Certains parleront d’affront fait aux chefs religieux. D’autres s’en iront dire que c’est un sacrilège que de renvoyer les imams et autres prélats comme des malpropres. Malheureusement pour ceux-ci, les précédents ne plaident pas en leur faveur.

En 2022 les mêmes chefs religieux avaient sollicité et obtenu des acteurs politiques et sociaux opposés à la junte le report puis l’annulation d’une manifestation. Malgré tout, l’aile dure du gouvernement avait trouvé que l’idée même d’envisager de manifester contre la junte était un crime de lèse-majesté. Les responsables de la société civile avaient été cueillis et conduits à la Maison centrale de Conakry. Preuve, s’il en était besoin, que le gouvernement n’a besoin de l’avis de personne pour calmer le jeu. Après ces arrestations, les chefs religieux sont restés bouche cousue.  

Or la moindre chose pour eux était de dire au gouvernement que comme les acteurs sociaux et politiques ont accepté de reporter la manifestation, le gouvernement doit montrer sa bonne volonté. Forts d’avoir pu faire reporter la manifestation, les chefs religieux devaient exiger du gouvernement l’arrêt des arrestations et la libération de tous les détenus politiques. Et d’accélérer la procédure pour ceux qui font l’objet de poursuites pour délits économiques.
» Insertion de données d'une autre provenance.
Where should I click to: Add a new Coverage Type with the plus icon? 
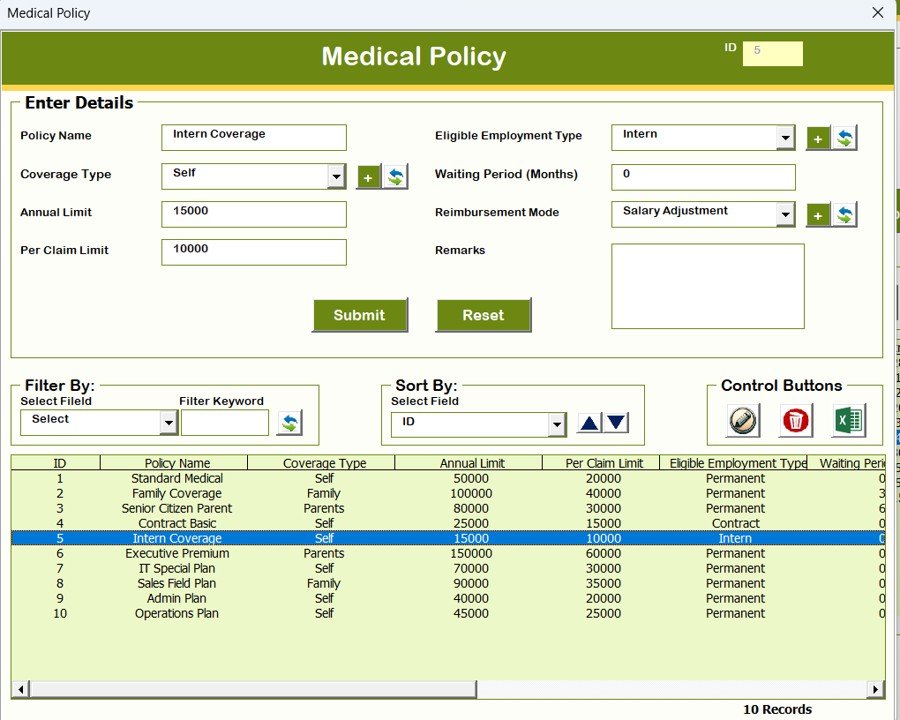coord(369,176)
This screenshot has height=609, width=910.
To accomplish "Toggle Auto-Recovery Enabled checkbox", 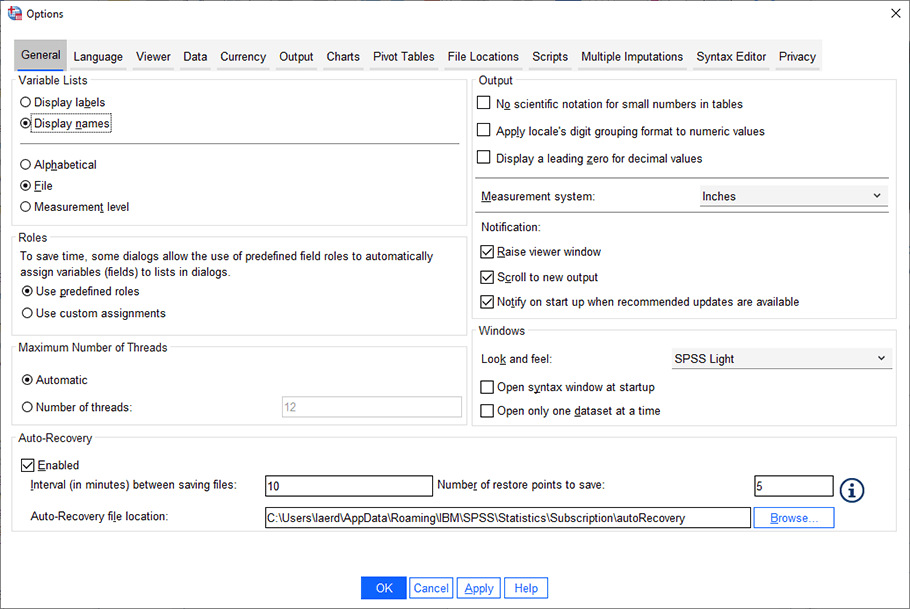I will [x=27, y=464].
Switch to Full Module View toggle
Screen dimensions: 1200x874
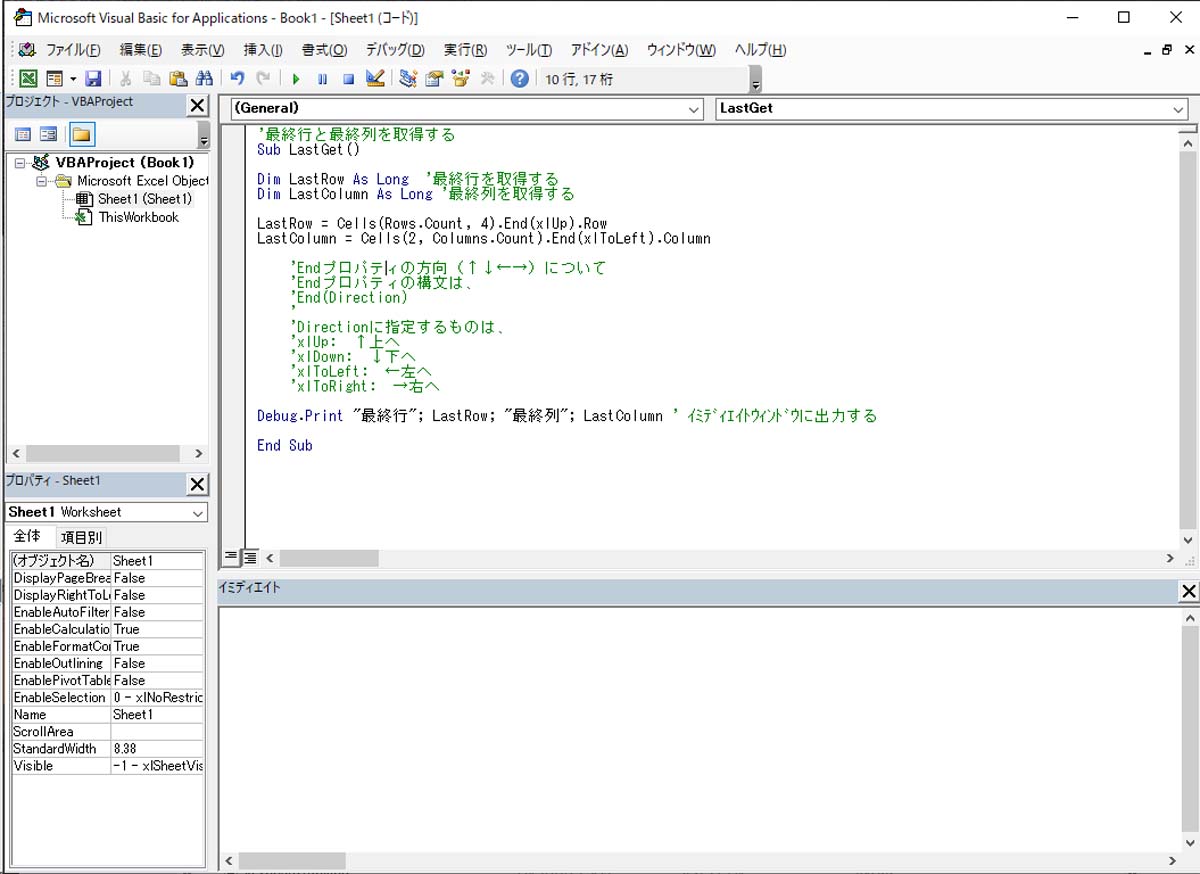click(x=250, y=557)
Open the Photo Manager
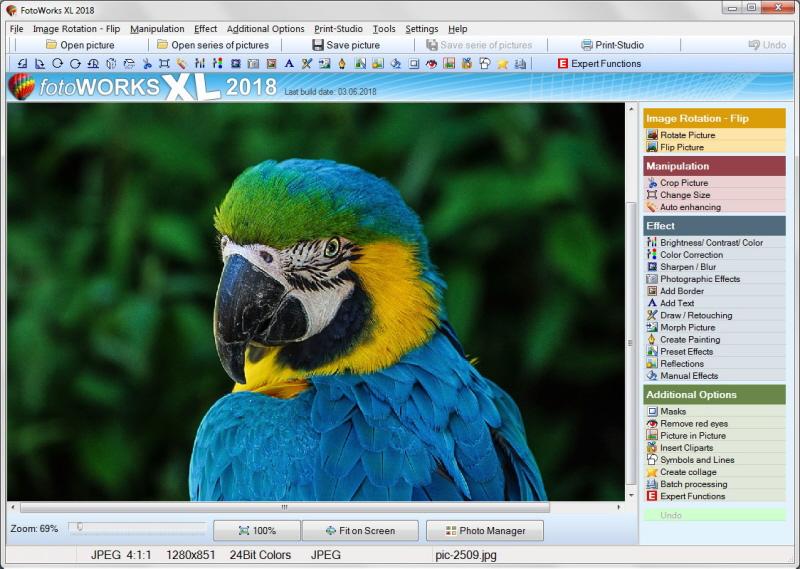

En gardant un silence de cimetière après l’arrestation des activistes de la société civile, les chefs religieux se sont discrédités aux yeux de ceux qui avaient cédé au nom de leur sagesse et leur sainteté. Aujourd’hui il est évident que ceux qui envisagent battre le pavé exigent des actes dont la libération du trio de la société civile au moins. Ou encore l’engagement formel de dialoguer avec ceux-là qui sont en désaccord avec le gouvernement.

Pour le reste, ces acteurs savent que la libération pure et simple de ceux qui sont poursuivis pour délits économiques jetterait un discrédit sur la justice guinéenne. Cette justice a besoin de trouver la forme pour élargir des personnes comme Ibrahima Kassory Fofana et ses compagnons d’infortune. Ce qui n’est pas le cas d’Oumar Sylla alias Foniké Mengué, d’Ibrahima Diallo ou encore de Bella Bah et de tous les autres.

La délégation des chefs religieux, sa composition même pose problème. Le chef de la délégation est un membre du gouvernement, donc pas neutre. Au reste, il figure parmi les personnalités sanctionnées par la CEDEAO. Si c’est Mamadi Doumbouya qui lui a demandé d’entreprendre cette démarche, il devrait lui dire de choisir des personnalités neutres. Même si trouver de telles personnes ressemble à trouver le plus beau parmi les chimpanzés.

Si la démarche de Karamo Diawara est une initiative personnelle, ceux qui l’ont accompagné devaient lui dire de les laisser mener les négociations sans lui. On ne peut être à la fois juge et partie. Pour leur malheur, nos chefs religieux l’apprennent à leurs dépens.